↓
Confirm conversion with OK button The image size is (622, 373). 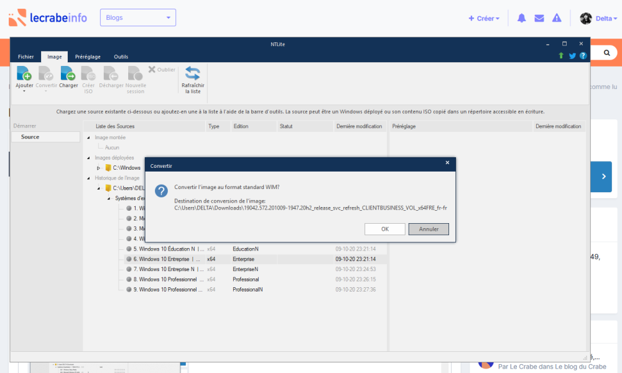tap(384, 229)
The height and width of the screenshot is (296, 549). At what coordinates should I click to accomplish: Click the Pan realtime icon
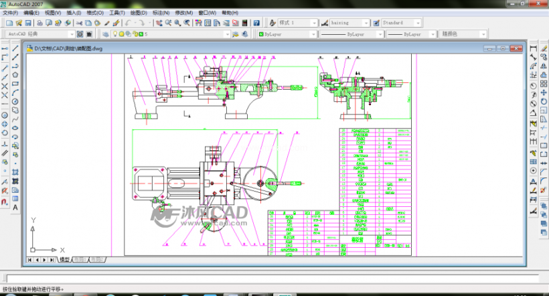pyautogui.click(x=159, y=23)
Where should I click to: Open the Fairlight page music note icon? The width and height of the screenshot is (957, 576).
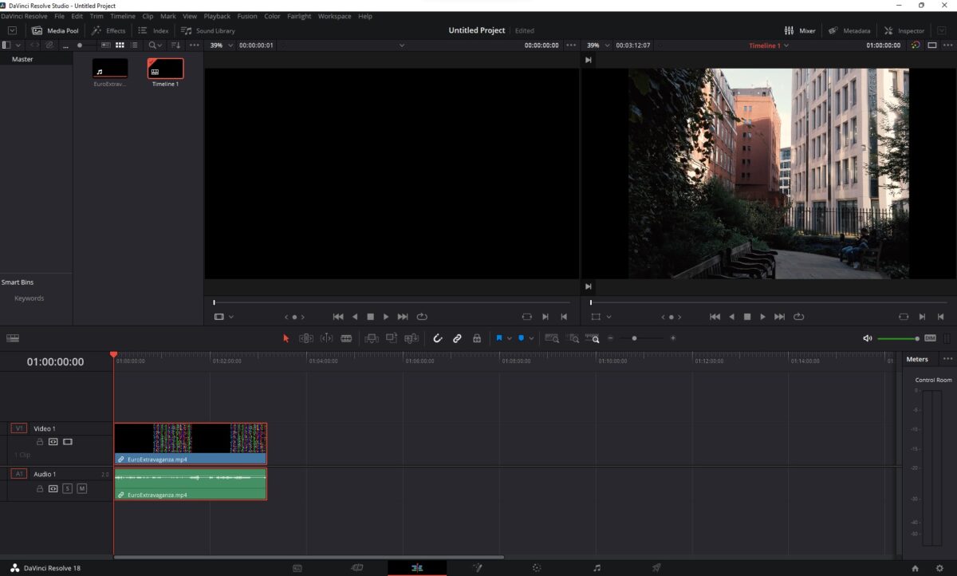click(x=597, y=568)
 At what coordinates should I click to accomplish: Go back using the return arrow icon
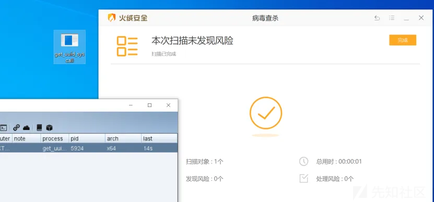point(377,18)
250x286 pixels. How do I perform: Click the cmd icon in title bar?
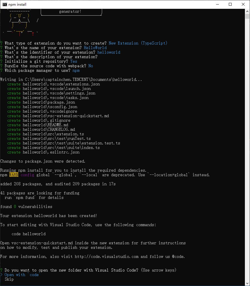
↑
Take the lines from the one holding "At what coordinates should I click to accomplish: Go" through the final line of the records above and output them exactly, both ends included, excluding pictures.

SOLUTION FOR THIS EXERCISE
 At what coordinates should I click to accomplish: Go back using the return arrow icon
point(377,18)
250x286 pixels. How do I perform: Click the cmd icon in title bar?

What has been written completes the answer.